How dare I stop giving all the time and expect anything in return!

That is the story of my life. I always give too much. I always give in to what they want to do and never voice what I want. That is a problem with me and I know that and am working on it.

Unfortunately, I call it working on my inner asshole.

Right now I am going through a real selfish and honest stage. Which, I feel is fine. I need this stage of my life. Those around me might find me abrupt but they will always get honesty.

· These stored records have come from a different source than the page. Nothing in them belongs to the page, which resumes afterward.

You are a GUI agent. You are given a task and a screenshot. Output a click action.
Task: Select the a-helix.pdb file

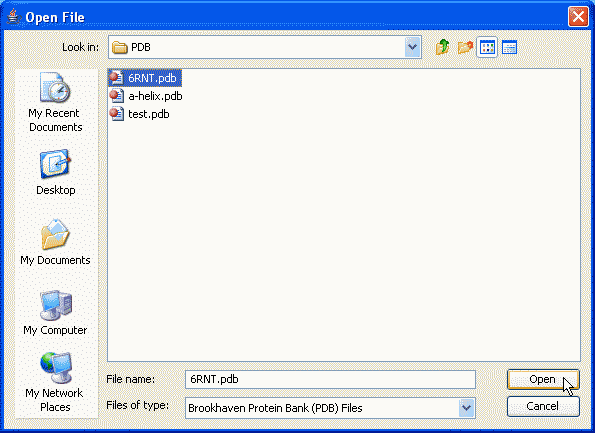(x=146, y=96)
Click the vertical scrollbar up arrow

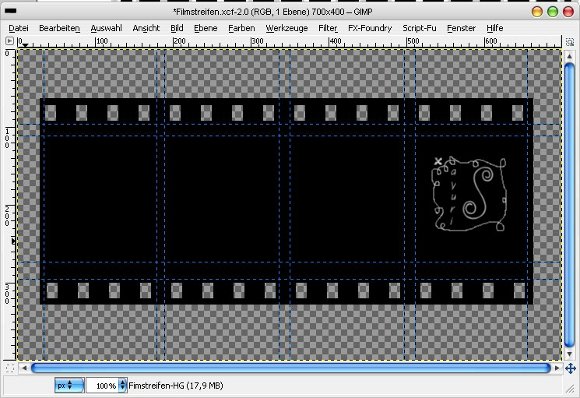(570, 57)
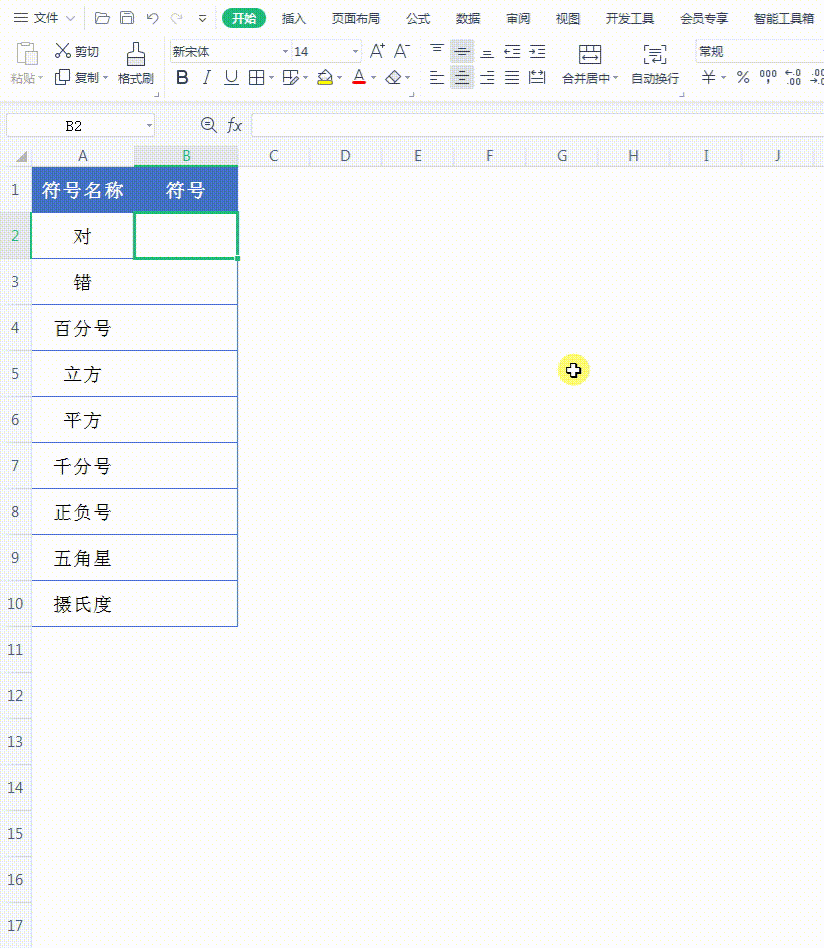Toggle bold formatting
The width and height of the screenshot is (824, 948).
182,77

The first stage of it happened about a month ago at country bar. I think it was a tequila and list’s night and we were out in full force. We were hanging out and a few women were near us hanging out as well. One was older and not my type and the other was about my age, tall blonde and attractive. The older one came up to me and asked me for my phone number and email address. (the nerve) I told her no that I do not give those out to strangers. Later that night she sent her attractive friend up to ask me and I told her no as well. I mean, come on – she would have just given it to her friend. I may be a blonde but I’m not stupid.

Fast forward to last Saturday dancing with my friends. We are in a mosh pit on the dance floor all squeezed in dancing and the music is so loud I have earplugs in just to protect my ears from blowing out. When the tall blonde from before comes by and says “Oh hi! Good to see you again” Like this is the place for introductions?? I take my earplug out and shout “WHAT?” She then asks me for my email address. I said (shouted) “What for?” and she said “For my friend” and I again said “NO!”(I was actually trying to shout then) I mean, my Goddess! How much of an asshole do I need to be anyway? I told her if it was for her I would give it to her but not for her friend. She turned around and walked off the dance floor after that. Oh well. I can’t believe the nerve of some people.

That’s just it. Why can’t the romance be extended to me?


Sometimes I feel like I am the only romantic lesbian on the earth. That I’m the only one that gets this shit. Well, I’m sick of it, I tell you! The next woman needs to roll with me – not against me.

And, because of my life being hectic right now with work, boot camp and teaching she needs to be flexible and compliment my schedule not work against it. It’s not like I haven’t been getting invitations but they have all been going out to bars, restaurants and parties when I am not drinking right now and am watching what I eat. Why can’t anyone be like “I found this healthy recipe that I would like to make you so come over for dinner.” Or “Can I buy you a cup of coffee?” or even “This restaurant has healthy alternatives – I’d like to take you out one night for all your hard work.”

When it comes to those things – all the women I have come across wouldn’t have a clue as to suggesting these things. In fact, I think the next person that wants to go out their required reading will be
this and this AND let's not forget this.

If they can get through those then we'll talk.